Allevier de bedrijfskundige opleidingen van de Faculteit der Economische Wetenschappen en Bedrijfskunde (FEWEB) zijn vorige week positief beoordeeld bij een bezoek van de visitatiecommissie.
“De commissie was zeer te spreken over onze maatregelen om de enorme groei van de studentenpopulatie in te dammen”, zegt Rob de Crom, directeur onderwijs van FEWEB. “Bijvoorbeeld door het afleggen van een Graduate Management Admission Test (GMAT) voor alle mensen die per 1 september 2013 aan een premaster beginnen.”
Zelf studenten selecteren
Voor studenten die zich inschrijven voor het eerste jaar Bedrijfskunde, komt er een decentrale selectieprocedure, wat betekent dat de faculteit zelf de criteria voor toelating mag bepalen en zelf alle studenten kan selecteren.
“De open sfeer aan de faculteit werd eveneens geprezen”, zegt De Crom. “Iedereen is hier aanspreekbaar zonder reserves, zonder verborgen agenda’s, zonder zich defensief op te stellen.”

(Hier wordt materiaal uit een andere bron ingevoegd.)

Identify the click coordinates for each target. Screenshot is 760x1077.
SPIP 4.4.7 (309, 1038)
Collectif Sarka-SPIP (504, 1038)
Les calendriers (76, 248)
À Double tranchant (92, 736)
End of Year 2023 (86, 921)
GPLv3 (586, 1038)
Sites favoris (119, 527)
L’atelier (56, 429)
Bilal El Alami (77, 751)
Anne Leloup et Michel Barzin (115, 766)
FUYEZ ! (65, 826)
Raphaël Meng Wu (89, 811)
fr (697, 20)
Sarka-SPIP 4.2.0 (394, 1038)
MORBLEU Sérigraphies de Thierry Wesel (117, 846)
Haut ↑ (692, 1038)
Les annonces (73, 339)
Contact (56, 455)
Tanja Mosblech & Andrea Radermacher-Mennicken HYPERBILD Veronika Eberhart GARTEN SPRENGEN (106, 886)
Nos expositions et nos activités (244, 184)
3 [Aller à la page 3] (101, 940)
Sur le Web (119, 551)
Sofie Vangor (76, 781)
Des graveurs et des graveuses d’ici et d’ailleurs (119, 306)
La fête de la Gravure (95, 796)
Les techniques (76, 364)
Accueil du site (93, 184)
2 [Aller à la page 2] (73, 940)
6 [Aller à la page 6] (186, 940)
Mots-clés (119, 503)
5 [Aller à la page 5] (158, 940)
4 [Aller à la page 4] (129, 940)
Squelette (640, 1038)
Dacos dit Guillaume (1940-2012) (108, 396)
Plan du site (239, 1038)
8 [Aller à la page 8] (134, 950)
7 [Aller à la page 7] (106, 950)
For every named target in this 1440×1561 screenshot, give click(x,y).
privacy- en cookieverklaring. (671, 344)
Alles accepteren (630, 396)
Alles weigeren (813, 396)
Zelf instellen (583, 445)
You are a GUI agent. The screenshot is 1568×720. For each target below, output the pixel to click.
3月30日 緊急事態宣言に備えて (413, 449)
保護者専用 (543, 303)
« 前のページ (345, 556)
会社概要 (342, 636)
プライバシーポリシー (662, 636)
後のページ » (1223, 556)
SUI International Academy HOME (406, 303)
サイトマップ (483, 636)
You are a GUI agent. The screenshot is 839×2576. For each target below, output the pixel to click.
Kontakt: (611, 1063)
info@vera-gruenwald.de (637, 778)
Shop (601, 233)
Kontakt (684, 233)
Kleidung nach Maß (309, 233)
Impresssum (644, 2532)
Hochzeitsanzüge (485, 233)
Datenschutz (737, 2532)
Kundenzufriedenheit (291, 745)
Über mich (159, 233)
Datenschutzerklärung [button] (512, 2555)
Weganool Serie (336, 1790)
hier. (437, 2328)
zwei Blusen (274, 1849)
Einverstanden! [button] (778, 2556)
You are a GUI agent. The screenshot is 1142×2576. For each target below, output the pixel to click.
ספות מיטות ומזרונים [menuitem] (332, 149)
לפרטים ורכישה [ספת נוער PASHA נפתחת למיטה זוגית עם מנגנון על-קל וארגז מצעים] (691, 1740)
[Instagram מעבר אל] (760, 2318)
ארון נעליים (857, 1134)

Meer buitenlandse studenten
Kritische opmerkingen waren er ook: “Over ons opleidingsprofiel, dat vooral is gericht op de zakelijke dienstverlening, waar ook bij andere universiteiten steeds meer aandacht aan wordt besteed, en niet zozeer op de productie van goederen, zodat het minder onderscheidend is geworden.”
De bachelor International Business Administration zou internationaler kunnen, vindt de commissie, “met meer buitenlandse studenten, meer activiteiten die specifiek zijn gericht op internationale studenten.”, aldus De Crom.
Met glans doorstaan
“Maar hoe we dat gaan aanpakken, moeten we nog bedenken. Het officiële rapport moet nog komen, en daar mogen we dan nog op reageren, en pas daarna verschijnt het definitieve rapport.” Dat zal volgens De Crom voor de zomer nog gebeuren.
Decaan Harmen Verbruggen is “opgelucht.” “Er kan altijd wat zijn, maar dit hebben we met glans doorstaan.” De visitatie was een zogenaamde verkorte visitatie. Dat betekent dat een opleiding niet langer wordt afgerekend op de voorzieningen, zoals de computerfaciliteiten. Daarvoor komt een instellingsaudit, waarbij naar de VU-brede kwaliteiten wordt gekeken.